Workflow
塞力医疗: 信达证券股份有限公司关于塞力斯医疗科技集团股份有限公司不提前赎回“塞力转债”的核查意见

Summary of Key Points Core Viewpoint - The company, Celis Medical Technology Group Co., Ltd., has decided not to exercise the early redemption rights of its convertible bonds, known as "Celis Convertible Bonds," despite meeting the conditions for redemption.
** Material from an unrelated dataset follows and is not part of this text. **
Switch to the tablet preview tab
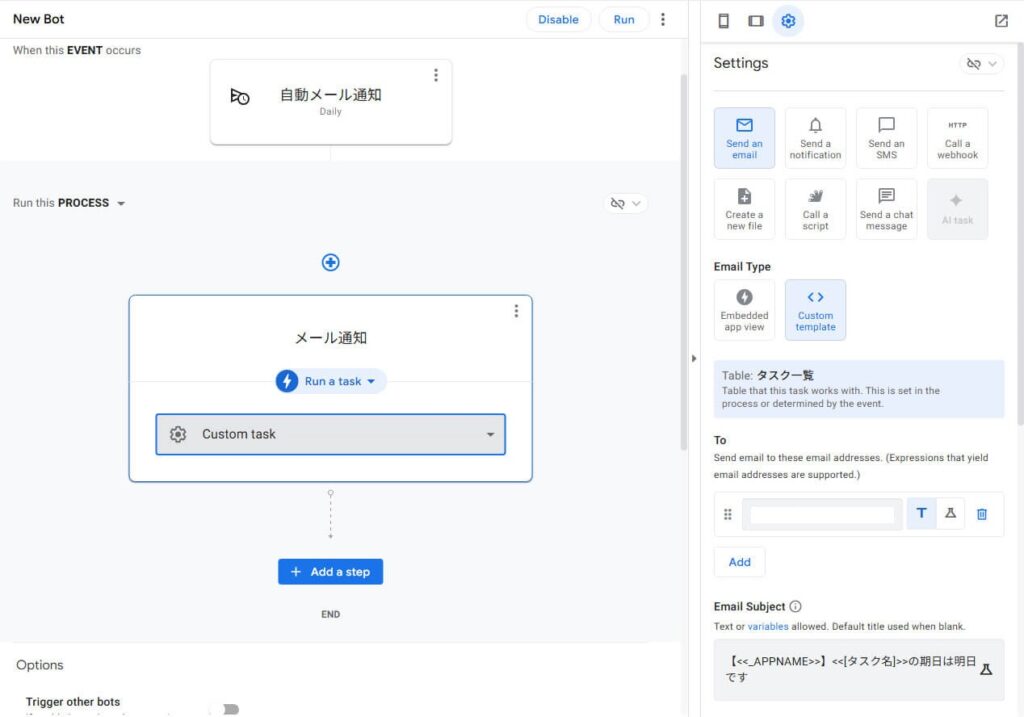The width and height of the screenshot is (1024, 717). (756, 21)
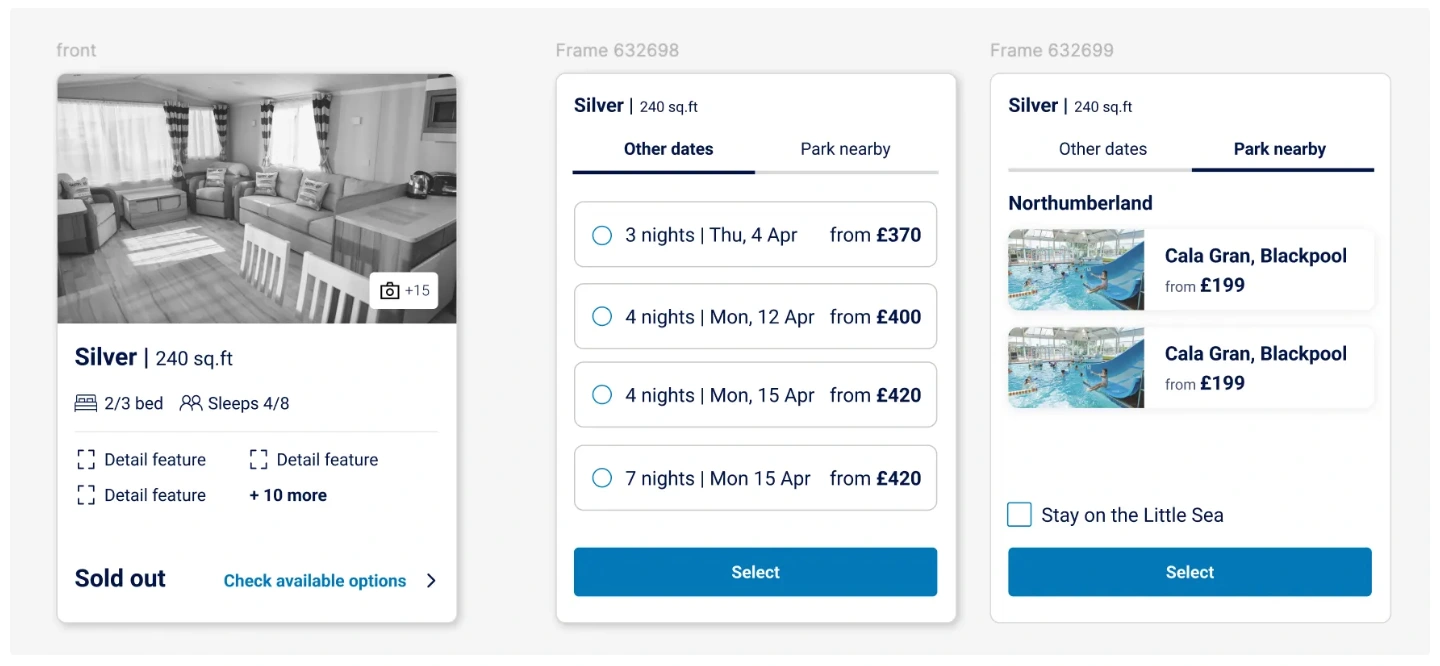Choose the 7 nights Mon 15 Apr option
Viewport: 1440px width, 666px height.
(x=602, y=478)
This decision is made to protect investor interests and will be reassessed after a specified period [7][9]. Group 1: Convertible Bond Issuance and Terms - The company issued 5.4331 million convertible bonds on August 21, 2020, with a total amount of RMB 543.31 million and a maturity of 6 years [1][2]. - The coupon rates for the bonds are structured to increase over the years, starting from 0.50% in the first year to 3.00% in the sixth year [1]. - The initial conversion price for the bonds was set at RMB 16.98 per share, with the conversion period from March 1, 2021, to August 20, 2026 [2][3]. Group 2: Redemption Terms and Conditions - The bonds have conditional redemption terms, which can be triggered if the stock price exceeds 130% of the conversion price for at least 15 out of 30 trading days or if the remaining unconverted bonds are less than RMB 30 million [6]. - The redemption condition was met between July 1, 2025, and July 21, 2025, as the stock price was above RMB 15.60 per share [7]. Group 3: Decision on Early Redemption - The board of directors decided not to exercise the early redemption rights for the bonds, considering current market conditions and the company's situation. This decision will remain in effect for three months, after which the board will reassess if the redemption conditions are met again [7][9]. - The company has ensured that major stakeholders have not traded the bonds in the six months prior to the redemption condition being met and have no plans to reduce their holdings in the near future [7]. Group 4: Sponsor's Review - The sponsor, Xinda Securities, has reviewed the decision and confirmed that the company has followed the necessary decision-making procedures and complied with relevant regulations and the terms outlined in the bond prospectus [8][9].